09.07.14
PHBs could help keep people out of hospital – Stevens
NHS England boss Simon Stevens is to outline how, from April next year, billions of pounds of health service money will be handed over to approximately five million patients in the form of Personal Health Budgets (PHBs).
Speaking at the Local Government Association (LGA) Conference in Bournemouth today, Stevens will discuss the roll-out of the long-debated PHBs, which he believes will help keep people out of hospital.
Under the proposals, disabled children, frail elderly people and those with serious mental illness or learning disabilities will be given PHBs – some as little as a few hundred pounds, though most are likely to get more than £1,000 – which can be spent on services such as carers, physiotherapists and psychotherapy sessions, in an attempt, to keep them out of hospital.
Those receiving the funds will still receive free GP and hospital care, but will be able to control the budget for their extra care after a plan has been agreed with their doctor.

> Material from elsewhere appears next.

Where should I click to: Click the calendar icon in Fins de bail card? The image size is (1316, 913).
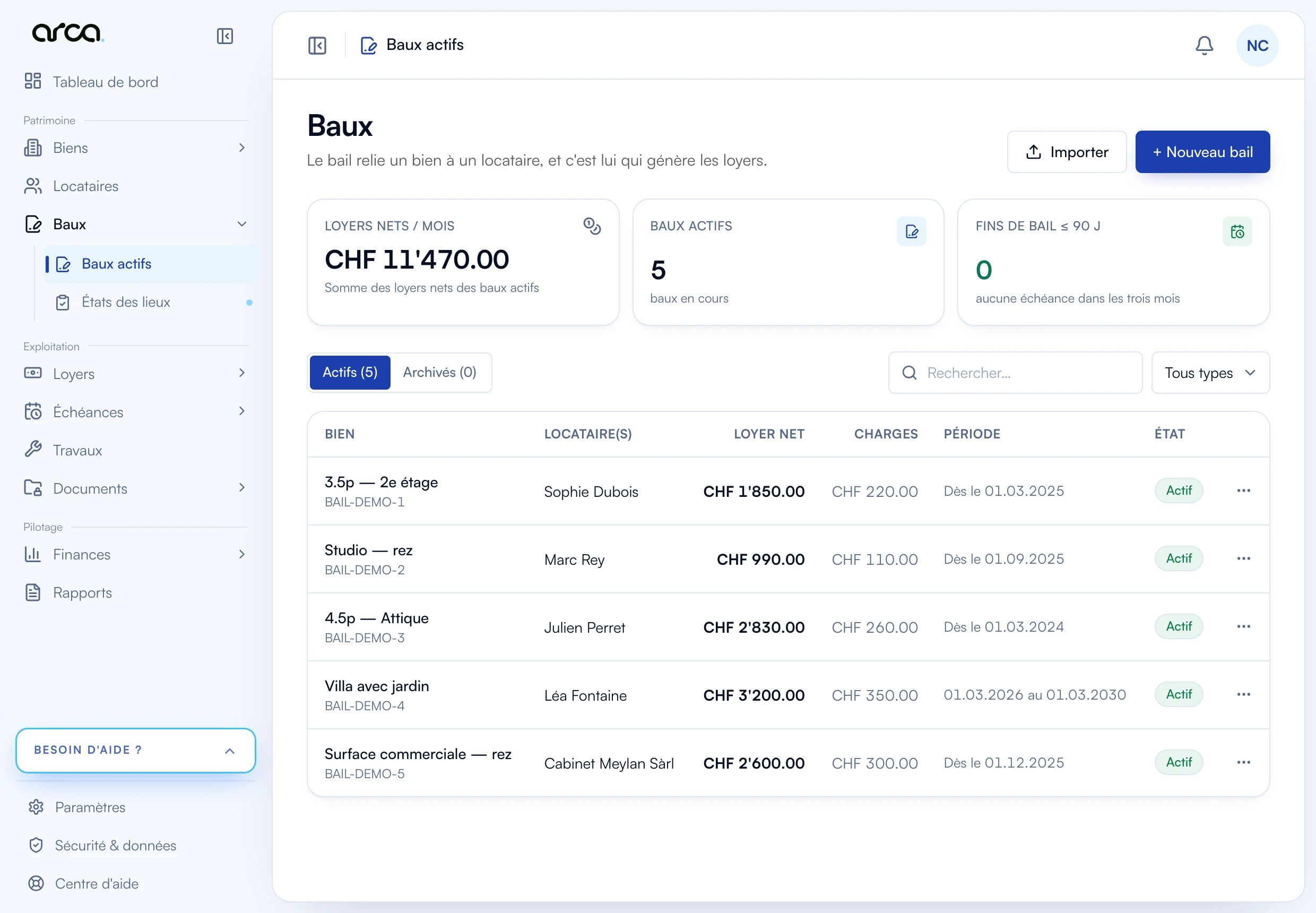(1237, 231)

Stevens said the extension of ‘patient power’ is needed to help ensure patients get a better deal from services many find frustrating to deal with, reduce unnecessary stays in hospital by keeping them healthy while still living at home, and also to overcome the shortages of money which are increasingly visible in the NHS and social care.
It has been forecast that by 2018 more than five million patients could have combined health and social care PHBs, paid for by the NHS and local councils.
Despite support from many quarters, the proposal has faced criticism too. One of the most vocal critics is journalist and clinician Dr Ben Goldacre, whose concerns played a role in the postponing of the care.data scheme. He has asked why a proper trial has not been done ahead of the multi-billion pound roll-out. On social media site Storify, he said: “NHS England is rolling out PHBs to five million patients. This will cost £1,000 a patient, at a total cost £5bn, over 5% of the NHS budget. The claim is that this will reduce hospital admissions. So why aren't they doing a trial to see if that's true?
“What would good evidence look like here? Easy. We can take, say, several thousand patients who are eligible for PHBs, and split that group in half, randomly assigning them to either get a PHB, or not. Then we follow all these patients up, to see if the people with PHBs really do have fewer hospital admissions.
“Admissions into hospital are a very easy outcome to measure: we can get that data almost for free, if we design our trial with that particular kind of follow-up in mind (we could do it in "CPRD" GP practices, for example, where medical records data is already available for research). That would be a Randomised Controlled Trial (RCT), the gold standard in evidence. It would cost a couple of million quid.
“But to the best of my knowledge, nobody is doing that RCT, and we're not waiting for a trial with a robust positive result before rolling out the intervention. We're just spending the money.”
But the LGA has, in principle, welcomed the plans from Stevens. Cllr Katie Hall, chair of the LGA's community wellbeing board, welcomed the plans to extend personal care budgets to include health as well.
However, she added that the new budgets will not resolve all the structural or funding problems faced by the health and social care sector.
A Department of Health spokesperson, in favour of the PHBs, added that “better out of hospital care is essential for both patients and the long-term sustainability of NHS”.